■ Activity
Repeat every entry in full. Match each line exactly.

■ Records to process
= = = = = = =

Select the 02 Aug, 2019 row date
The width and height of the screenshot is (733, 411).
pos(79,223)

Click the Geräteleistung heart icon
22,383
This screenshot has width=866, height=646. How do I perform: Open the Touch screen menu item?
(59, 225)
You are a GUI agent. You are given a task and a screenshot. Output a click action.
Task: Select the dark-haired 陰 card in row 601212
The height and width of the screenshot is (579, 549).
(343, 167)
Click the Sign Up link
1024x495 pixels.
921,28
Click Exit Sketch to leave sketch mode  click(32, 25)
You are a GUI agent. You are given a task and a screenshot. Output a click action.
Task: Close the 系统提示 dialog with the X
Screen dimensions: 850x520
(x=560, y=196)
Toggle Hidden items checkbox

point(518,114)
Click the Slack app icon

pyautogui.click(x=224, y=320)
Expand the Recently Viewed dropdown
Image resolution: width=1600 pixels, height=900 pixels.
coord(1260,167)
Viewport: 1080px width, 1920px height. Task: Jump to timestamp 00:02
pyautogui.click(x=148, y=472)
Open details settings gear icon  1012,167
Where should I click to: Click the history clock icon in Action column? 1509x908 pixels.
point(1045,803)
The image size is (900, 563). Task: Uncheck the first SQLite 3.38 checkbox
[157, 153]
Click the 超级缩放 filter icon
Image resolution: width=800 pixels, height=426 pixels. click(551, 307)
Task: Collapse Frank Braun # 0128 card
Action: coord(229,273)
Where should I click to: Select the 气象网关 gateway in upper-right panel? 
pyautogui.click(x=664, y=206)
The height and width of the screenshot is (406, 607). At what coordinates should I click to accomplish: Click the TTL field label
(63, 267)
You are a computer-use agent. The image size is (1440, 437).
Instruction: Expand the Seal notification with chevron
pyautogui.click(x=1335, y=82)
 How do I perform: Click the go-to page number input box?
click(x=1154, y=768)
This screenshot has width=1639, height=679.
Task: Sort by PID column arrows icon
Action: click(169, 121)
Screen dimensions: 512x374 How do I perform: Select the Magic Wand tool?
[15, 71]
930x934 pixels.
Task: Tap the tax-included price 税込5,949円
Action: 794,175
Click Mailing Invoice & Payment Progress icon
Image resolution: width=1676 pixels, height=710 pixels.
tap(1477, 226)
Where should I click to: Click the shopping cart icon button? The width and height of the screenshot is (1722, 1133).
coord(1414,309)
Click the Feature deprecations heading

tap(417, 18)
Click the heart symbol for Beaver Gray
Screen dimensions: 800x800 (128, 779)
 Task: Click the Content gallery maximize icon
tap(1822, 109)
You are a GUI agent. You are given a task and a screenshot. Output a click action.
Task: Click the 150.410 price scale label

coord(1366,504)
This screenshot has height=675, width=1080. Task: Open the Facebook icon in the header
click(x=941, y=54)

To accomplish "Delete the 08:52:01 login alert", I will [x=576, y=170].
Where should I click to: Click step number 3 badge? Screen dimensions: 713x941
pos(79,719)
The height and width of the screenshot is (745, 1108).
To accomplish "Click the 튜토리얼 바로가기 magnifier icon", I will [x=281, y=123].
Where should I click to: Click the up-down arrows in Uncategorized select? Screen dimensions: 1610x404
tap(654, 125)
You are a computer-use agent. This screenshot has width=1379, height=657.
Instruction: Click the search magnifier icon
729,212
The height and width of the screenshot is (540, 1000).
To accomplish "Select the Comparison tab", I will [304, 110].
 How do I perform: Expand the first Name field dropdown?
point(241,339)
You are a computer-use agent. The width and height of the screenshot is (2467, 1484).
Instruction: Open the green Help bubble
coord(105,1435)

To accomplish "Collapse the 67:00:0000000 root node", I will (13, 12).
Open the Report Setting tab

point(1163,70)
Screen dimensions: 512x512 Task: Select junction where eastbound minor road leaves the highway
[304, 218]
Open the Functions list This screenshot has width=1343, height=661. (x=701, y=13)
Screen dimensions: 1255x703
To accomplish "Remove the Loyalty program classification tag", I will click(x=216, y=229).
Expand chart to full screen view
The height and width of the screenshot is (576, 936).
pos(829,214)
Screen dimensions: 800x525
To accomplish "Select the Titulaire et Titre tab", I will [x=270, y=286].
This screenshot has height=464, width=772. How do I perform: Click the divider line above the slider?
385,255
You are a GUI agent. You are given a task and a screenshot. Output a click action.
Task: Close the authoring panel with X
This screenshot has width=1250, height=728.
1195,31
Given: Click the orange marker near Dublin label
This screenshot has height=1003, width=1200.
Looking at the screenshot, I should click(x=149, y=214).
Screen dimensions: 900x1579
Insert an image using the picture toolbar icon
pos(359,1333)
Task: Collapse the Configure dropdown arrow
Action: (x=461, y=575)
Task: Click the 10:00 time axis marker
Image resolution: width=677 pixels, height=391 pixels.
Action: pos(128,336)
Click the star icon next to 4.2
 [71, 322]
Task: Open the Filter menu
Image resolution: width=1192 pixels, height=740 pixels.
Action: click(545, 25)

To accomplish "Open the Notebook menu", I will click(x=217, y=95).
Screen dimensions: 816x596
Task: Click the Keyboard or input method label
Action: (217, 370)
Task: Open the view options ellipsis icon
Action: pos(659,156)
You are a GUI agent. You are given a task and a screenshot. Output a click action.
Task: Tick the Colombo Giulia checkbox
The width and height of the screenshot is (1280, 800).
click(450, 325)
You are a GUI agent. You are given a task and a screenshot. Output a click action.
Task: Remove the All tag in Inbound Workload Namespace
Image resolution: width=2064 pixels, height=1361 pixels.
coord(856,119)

= = = = = = =

■ Response
Select the 02 Aug, 2019 row date
The width and height of the screenshot is (733, 411).
pos(79,223)

Click the Geräteleistung heart icon
22,383
This screenshot has width=866, height=646. How do I perform: Open the Touch screen menu item?
(59, 225)
You are a GUI agent. You are given a task and a screenshot. Output a click action.
Task: Select the dark-haired 陰 card in row 601212
The height and width of the screenshot is (579, 549).
(343, 167)
Click the Sign Up link
1024x495 pixels.
921,28
Click Exit Sketch to leave sketch mode  click(32, 25)
You are a GUI agent. You are given a task and a screenshot. Output a click action.
Task: Close the 系统提示 dialog with the X
Screen dimensions: 850x520
(x=560, y=196)
Toggle Hidden items checkbox

point(518,114)
Click the Slack app icon

pyautogui.click(x=224, y=320)
Expand the Recently Viewed dropdown
Image resolution: width=1600 pixels, height=900 pixels.
coord(1260,167)
Viewport: 1080px width, 1920px height. Task: Jump to timestamp 00:02
pyautogui.click(x=148, y=472)
Open details settings gear icon  1012,167
Where should I click to: Click the history clock icon in Action column? 1509x908 pixels.
point(1045,803)
The image size is (900, 563). Task: Uncheck the first SQLite 3.38 checkbox
[157, 153]
Click the 超级缩放 filter icon
Image resolution: width=800 pixels, height=426 pixels. click(551, 307)
Task: Collapse Frank Braun # 0128 card
Action: coord(229,273)
Where should I click to: Select the 气象网关 gateway in upper-right panel? 
pyautogui.click(x=664, y=206)
The height and width of the screenshot is (406, 607). At what coordinates should I click to accomplish: Click the TTL field label
(63, 267)
You are a computer-use agent. The image size is (1440, 437).
Instruction: Expand the Seal notification with chevron
pyautogui.click(x=1335, y=82)
 How do I perform: Click the go-to page number input box?
click(x=1154, y=768)
This screenshot has width=1639, height=679.
Task: Sort by PID column arrows icon
Action: click(169, 121)
Screen dimensions: 512x374 How do I perform: Select the Magic Wand tool?
[15, 71]
930x934 pixels.
Task: Tap the tax-included price 税込5,949円
Action: 794,175
Click Mailing Invoice & Payment Progress icon
Image resolution: width=1676 pixels, height=710 pixels.
tap(1477, 226)
Where should I click to: Click the shopping cart icon button? The width and height of the screenshot is (1722, 1133).
coord(1414,309)
Click the Feature deprecations heading

tap(417, 18)
Click the heart symbol for Beaver Gray
Screen dimensions: 800x800 (128, 779)
 Task: Click the Content gallery maximize icon
tap(1822, 109)
You are a GUI agent. You are given a task and a screenshot. Output a click action.
Task: Click the 150.410 price scale label

coord(1366,504)
This screenshot has height=675, width=1080. Task: Open the Facebook icon in the header
click(x=941, y=54)

To accomplish "Delete the 08:52:01 login alert", I will [x=576, y=170].
Where should I click to: Click step number 3 badge? Screen dimensions: 713x941
pos(79,719)
The height and width of the screenshot is (745, 1108).
To accomplish "Click the 튜토리얼 바로가기 magnifier icon", I will [x=281, y=123].
Where should I click to: Click the up-down arrows in Uncategorized select? Screen dimensions: 1610x404
tap(654, 125)
You are a computer-use agent. This screenshot has width=1379, height=657.
Instruction: Click the search magnifier icon
729,212
The height and width of the screenshot is (540, 1000).
To accomplish "Select the Comparison tab", I will [304, 110].
 How do I perform: Expand the first Name field dropdown?
point(241,339)
You are a computer-use agent. The width and height of the screenshot is (2467, 1484).
Instruction: Open the green Help bubble
coord(105,1435)

To accomplish "Collapse the 67:00:0000000 root node", I will (13, 12).
Open the Report Setting tab

point(1163,70)
Screen dimensions: 512x512 Task: Select junction where eastbound minor road leaves the highway
[304, 218]
Open the Functions list This screenshot has width=1343, height=661. (x=701, y=13)
Screen dimensions: 1255x703
To accomplish "Remove the Loyalty program classification tag", I will click(x=216, y=229).
Expand chart to full screen view
The height and width of the screenshot is (576, 936).
pos(829,214)
Screen dimensions: 800x525
To accomplish "Select the Titulaire et Titre tab", I will [x=270, y=286].
This screenshot has height=464, width=772. How do I perform: Click the divider line above the slider?
385,255
You are a GUI agent. You are given a task and a screenshot. Output a click action.
Task: Close the authoring panel with X
This screenshot has width=1250, height=728.
1195,31
Given: Click the orange marker near Dublin label
This screenshot has height=1003, width=1200.
Looking at the screenshot, I should click(x=149, y=214).
Screen dimensions: 900x1579
Insert an image using the picture toolbar icon
pos(359,1333)
Task: Collapse the Configure dropdown arrow
Action: (x=461, y=575)
Task: Click the 10:00 time axis marker
Image resolution: width=677 pixels, height=391 pixels.
Action: pos(128,336)
Click the star icon next to 4.2
 [71, 322]
Task: Open the Filter menu
Image resolution: width=1192 pixels, height=740 pixels.
Action: click(545, 25)

To accomplish "Open the Notebook menu", I will click(x=217, y=95).
Screen dimensions: 816x596
Task: Click the Keyboard or input method label
Action: (217, 370)
Task: Open the view options ellipsis icon
Action: pos(659,156)
You are a GUI agent. You are given a task and a screenshot. Output a click action.
Task: Tick the Colombo Giulia checkbox
The width and height of the screenshot is (1280, 800).
click(450, 325)
You are a GUI agent. You are given a task and a screenshot. Output a click action.
Task: Remove the All tag in Inbound Workload Namespace
Image resolution: width=2064 pixels, height=1361 pixels.
coord(856,119)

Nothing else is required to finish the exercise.